The real issue is not whether government can or should “work.” It’s who government should work for: the public and the common good or concentrated wealth and power? Flake, Ryan, and Charles Koch may proclaim a desire to “starve the [government] beast” and “cut government down to the size where we can drown it in the bathtub” (leading Republican anti-tax guru Grover Norquist). They really want to shrink what the late French sociologist Pierre Bourdieu called “the left hand of the state”: programs and services won by past popular struggles and social movements for social justice, equality, and inclusion. They do not wish to take the budgetary or policy axe to the “right hand of the state”: the parts that provide service and subsidy to concentrated wealth and dole out punishment for the poor.
Flake thinks we need less government. More Americans (this reviewer included) think we need different and social-democratic, left-handed government for the Many, not the wealthy few—something more like what is proposed by Vermont Senator Bernie Sanders, the most popular politician in the U.S. today.

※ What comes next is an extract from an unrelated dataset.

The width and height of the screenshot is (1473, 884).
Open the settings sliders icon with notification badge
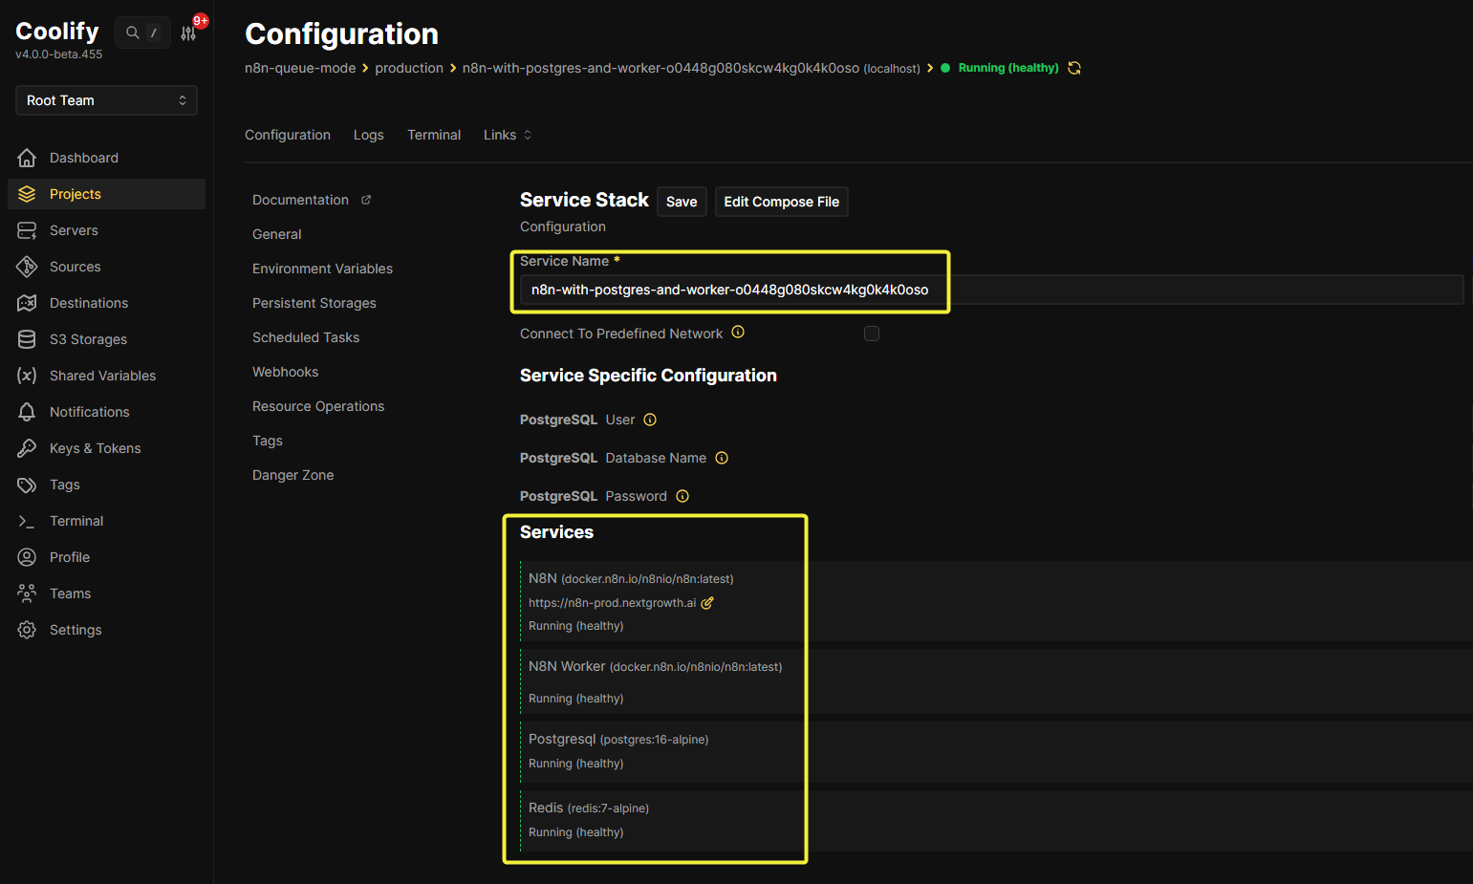pyautogui.click(x=188, y=33)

These criticisms aside, Flake is to be applauded for courageously calling out Trump and his many enablers in the Republican Party for their dangerous dance with authoritarian and bigoted white nationalism. As Flake admirably insists, matters of national policy need to be determined through open, respectful, honest, multi-partisan, and civilized debate, not through bullying, coercion, and partisan warfare. In that sense, Conscience of a Conservative lives up to its advertising as “a beacon not only to conservatives but to concerned Americans and people of good faith of all political persuasions.” One need not share Flake’s faith in marketplace (really corporate-state) capitalism to respect his call for a new and open policy debate in a post-Trumpian America.